I stood up and made a fist of my free hand.

‘Calm down, Sir Gawain. The last thing you need is to be charged with assaulting a police officer.’

‘You have a grubby little mind, Topaz.’

‘You’re having sex with another man’s wife. Grubby little mind sounds bloody hollow coming out of your mouth.’

He gave me a shove which caught me off guard and sent me sprawling on the bed.

‘I am now officially out of patience,’ he said. ‘I came here to advise you to stay well away from the dining room tonight. I know the Witherburns are coming here, and it’s a safe bet they’re not coming because they’ve heard the food is good. I don’t know what they’ve got planned, but I’m fairly sure it involves a public place, lots of witnesses, and you. Stay away.’

‘What do you mean “they”? This has got nothing to do with Charlotte. Witherburn is bringing her here against her will. No doubt he wants to humiliate her. Do you really think I have any intention of giving him a helping hand?’

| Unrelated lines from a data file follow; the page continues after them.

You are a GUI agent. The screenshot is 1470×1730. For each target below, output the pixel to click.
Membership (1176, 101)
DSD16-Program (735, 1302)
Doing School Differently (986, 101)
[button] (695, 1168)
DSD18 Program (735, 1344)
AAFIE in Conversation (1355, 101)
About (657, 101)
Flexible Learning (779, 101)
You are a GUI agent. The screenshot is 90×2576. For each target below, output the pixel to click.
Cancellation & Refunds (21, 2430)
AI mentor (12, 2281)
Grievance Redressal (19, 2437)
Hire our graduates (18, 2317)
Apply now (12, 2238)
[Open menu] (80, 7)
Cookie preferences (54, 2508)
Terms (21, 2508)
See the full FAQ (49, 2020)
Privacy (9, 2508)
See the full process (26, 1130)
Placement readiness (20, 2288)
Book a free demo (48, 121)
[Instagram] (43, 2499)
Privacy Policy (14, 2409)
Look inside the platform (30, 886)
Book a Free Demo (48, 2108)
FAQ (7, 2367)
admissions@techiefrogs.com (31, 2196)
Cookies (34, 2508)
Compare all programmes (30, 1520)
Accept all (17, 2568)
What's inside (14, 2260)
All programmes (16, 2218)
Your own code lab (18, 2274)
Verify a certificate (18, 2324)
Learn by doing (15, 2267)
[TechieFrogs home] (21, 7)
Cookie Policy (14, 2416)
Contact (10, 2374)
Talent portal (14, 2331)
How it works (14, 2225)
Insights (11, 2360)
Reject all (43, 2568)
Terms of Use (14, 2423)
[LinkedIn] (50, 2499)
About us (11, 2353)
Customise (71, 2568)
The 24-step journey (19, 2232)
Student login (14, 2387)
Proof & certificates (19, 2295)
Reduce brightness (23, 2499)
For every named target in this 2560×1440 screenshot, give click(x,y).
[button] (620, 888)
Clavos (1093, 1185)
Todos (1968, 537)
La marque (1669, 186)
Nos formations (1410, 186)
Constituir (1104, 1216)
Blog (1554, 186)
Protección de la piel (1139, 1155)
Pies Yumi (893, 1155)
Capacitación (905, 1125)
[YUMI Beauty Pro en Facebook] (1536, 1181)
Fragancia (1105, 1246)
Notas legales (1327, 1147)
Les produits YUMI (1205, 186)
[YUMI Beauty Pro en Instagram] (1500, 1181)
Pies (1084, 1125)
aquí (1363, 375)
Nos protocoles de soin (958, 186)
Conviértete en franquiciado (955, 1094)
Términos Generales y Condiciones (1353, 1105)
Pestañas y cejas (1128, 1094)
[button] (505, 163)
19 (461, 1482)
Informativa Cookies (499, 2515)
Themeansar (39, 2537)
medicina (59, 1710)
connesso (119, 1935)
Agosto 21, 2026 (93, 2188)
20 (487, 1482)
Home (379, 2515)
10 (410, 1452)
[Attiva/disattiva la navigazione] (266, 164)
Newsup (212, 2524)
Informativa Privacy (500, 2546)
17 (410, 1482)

‘Charlotte Witherburn will let you down, Will and, frankly, it couldn’t happen to a nicer bloke.’

With that, he left.

I couldn’t absent myself from the kitchen during the preparation for that night’s dinner. Tibald was in a state of high excitement. Cooking for Maryborough’s richest man might, after all, lead to better things. The rest of the troupe were strangely silent about the Witherburns. Maybe Arthur had had a word to them. Only Bill Henty broke ranks and said, in a voice too low for anybody else to hear, that he was looking forward to seeing the kind of woman who would choose me over money. I told him that serving Mrs Witherburn her food was about as close as he was ever likely to get to a woman with real class, and that I trusted that he intended to keep his shirt on and refrain from doing press-ups while people were eating.

‘Maybe,’ I said, ‘you could write a note to that effect on the back of your paw, just to remind yourself how civilised people behave.’